### Task goal
Restate exactly, and only, the lines spanning from the one with "Impressum (159, 2492)" to the end of the records below.

Source data
########################################
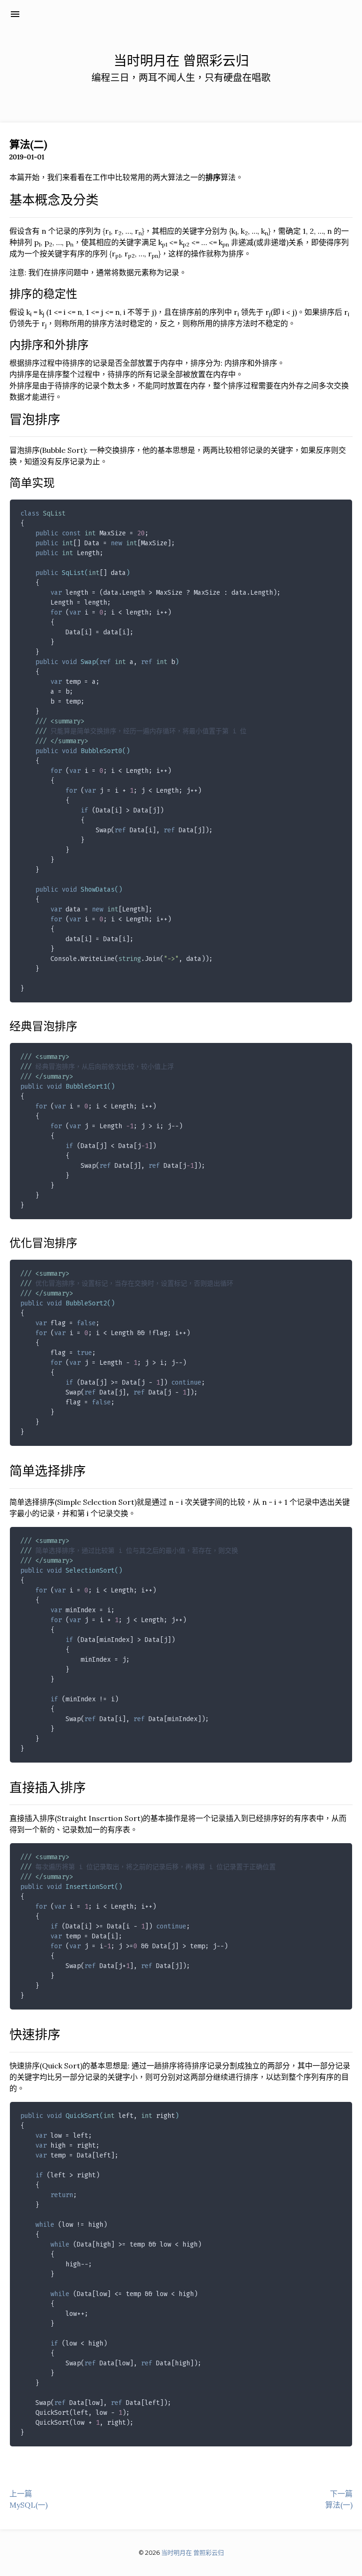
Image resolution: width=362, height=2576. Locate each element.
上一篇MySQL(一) (28, 2499)
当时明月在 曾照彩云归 (80, 13)
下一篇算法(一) (339, 2499)
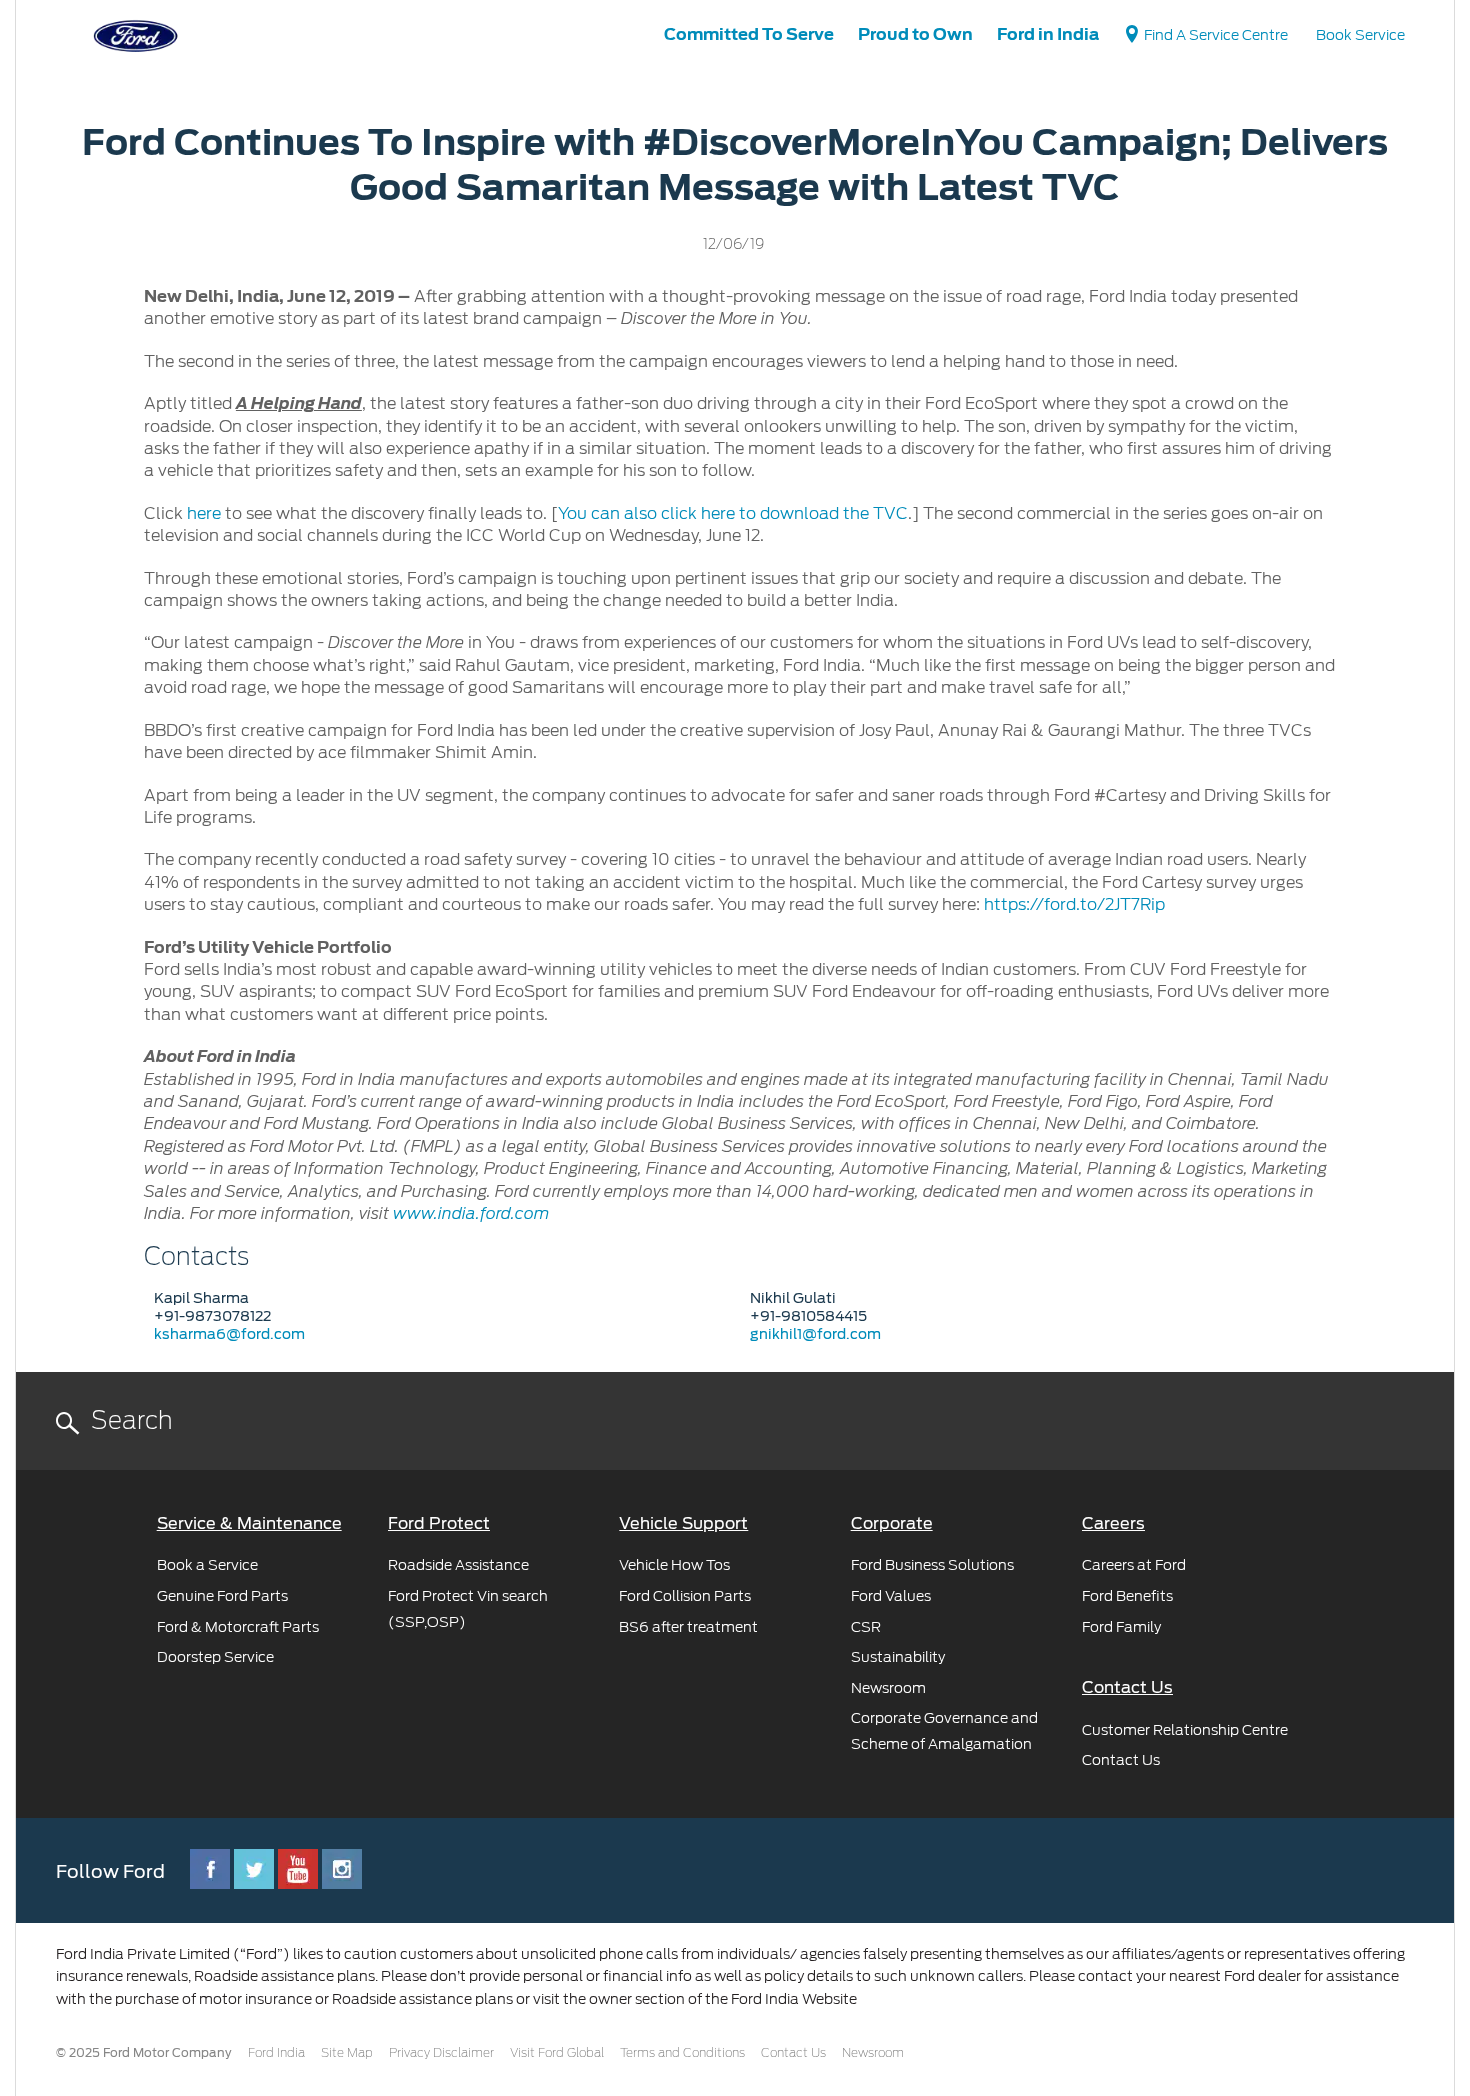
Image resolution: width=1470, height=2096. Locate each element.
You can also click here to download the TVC (733, 513)
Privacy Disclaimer (441, 2053)
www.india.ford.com (471, 1214)
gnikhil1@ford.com (815, 1334)
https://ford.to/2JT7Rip (1074, 904)
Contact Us (793, 2053)
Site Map (347, 2053)
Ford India (276, 2053)
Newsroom (873, 2053)
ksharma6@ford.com (229, 1334)
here (204, 513)
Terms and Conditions (682, 2053)
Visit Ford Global (557, 2053)
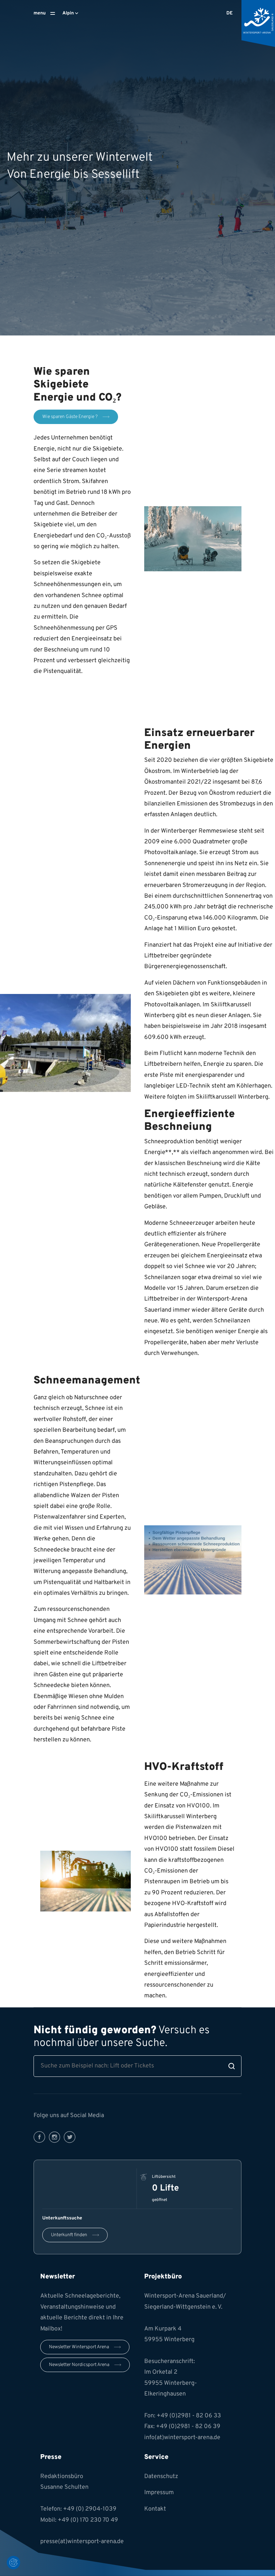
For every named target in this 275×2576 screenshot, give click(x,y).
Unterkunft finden (69, 2235)
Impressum (159, 2492)
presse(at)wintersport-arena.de (82, 2541)
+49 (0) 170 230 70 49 (88, 2520)
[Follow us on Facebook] (39, 2137)
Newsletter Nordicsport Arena (79, 2365)
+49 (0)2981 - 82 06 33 (189, 2416)
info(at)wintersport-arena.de (182, 2437)
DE (229, 13)
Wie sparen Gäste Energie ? (70, 417)
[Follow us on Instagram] (54, 2137)
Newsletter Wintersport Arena (79, 2347)
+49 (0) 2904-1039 (89, 2509)
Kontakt (155, 2509)
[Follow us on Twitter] (69, 2137)
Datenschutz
########################################
### Written reply
Impressum (159, 2492)
presse(at)wintersport-arena.de (82, 2541)
+49 (0) 170 230 70 49 (88, 2520)
[Follow us on Facebook] (39, 2137)
Newsletter Nordicsport Arena (79, 2365)
+49 (0)2981 - 82 06 33 (189, 2416)
info(at)wintersport-arena.de (182, 2437)
DE (229, 13)
Wie sparen Gäste Energie ? (70, 417)
[Follow us on Instagram] (54, 2137)
Newsletter Wintersport Arena (79, 2347)
+49 (0) 2904-1039 (89, 2509)
Kontakt (155, 2509)
[Follow us on Twitter] (69, 2137)
Datenschutz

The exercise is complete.